Lockheed has its skunkworks that has designed some of the most innovaive military aircraft like the U-2, the supersonic SR-71 Blackbird, F-117 Nighthawk and F-2 Raptor.
Stabucks has experimental 15th Avenue Coffee & Tea in Seattle where it is testing and honing a new neighborhood cafe concept.
Specialty coffee luminary George Howell has his own skunkworks, Taste Coffee House in Newtonville MA.
Three of us from ROASTe sampled some of Taste Coffee's best on April 25, 2011. (We love field days)
Their single-origin espresso Ethiopian Yirgacheffe from the Addis Ketema cooperative was out of sight incredible. To me it tasted like a hazelnut cookie. Like nutella frapped into an espresso. Wonderful with a little citrusy acidity.
Single origin espressos are all the rage now, including offerings we carry from Ecco Caffe and Klatch Coffee. They're sort of a reaction to the ubiquitious Starbucks coffee which even to a novice tastes like burnt railroad tracks smothereed in diesel fuel. Single origin espressos are the polar opposite. It's apparently hard to get a single origin espresso that tastes full and interesting enough because it's after all not a blend.

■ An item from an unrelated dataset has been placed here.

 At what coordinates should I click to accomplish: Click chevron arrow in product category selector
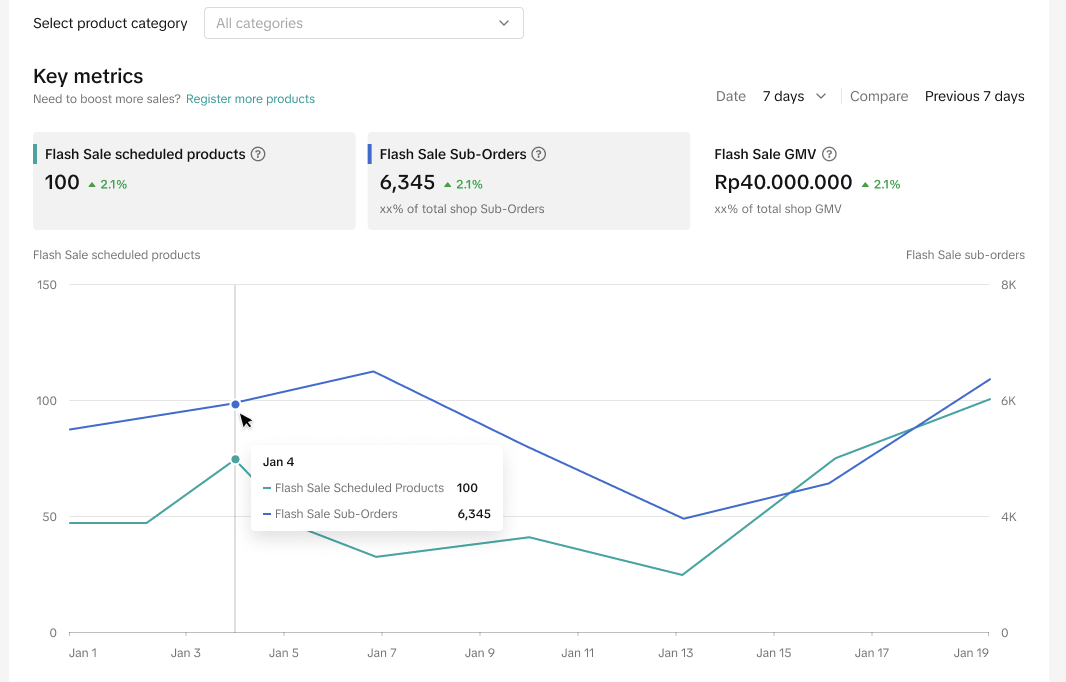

Of course we carry lots of wonderful espresso blends from Espresso Vivace, Klatch, Ecco, Caffe Pronto, Caffe D'Arte and many others. But single origins are an exciting departure.
In a macchiato we loved the Alchemy Espresso blend from George Howell's coffee. It was great in milk to balance what we tasted as bittersweet chocolate and some walnut / hazelnut. Loved it.
The other innovation we saw at Taste Coffee House was a bottomless portafilter basket. As store manager Matt explained, one benefit is to be able to see exactly what is emerging from the grouphead, how quickly, and in what quantity -- ideal for troubleshooting an espresso shot and getting it right.
We then went to Crema Cafe in Cambridge which carries the George Howell Coffee Alchemy Blend. Their baristas seemed trained by George Howell Coffee too. We've spoken with three different baristas on different ocassions at Crema Cafe about the espresso from George Howell coffee. They consistently like the espresso.
It's great to see this innovation in Boston. It's not Seattle, Portland or Brooklyn. It's George's world. It's third wave coffee home brewed in Boston. Between George Howell's Terroir Coffee, Barismo in Arlington and Flat Black Coffee in Dorchester and the Financial District, Boston is onto something.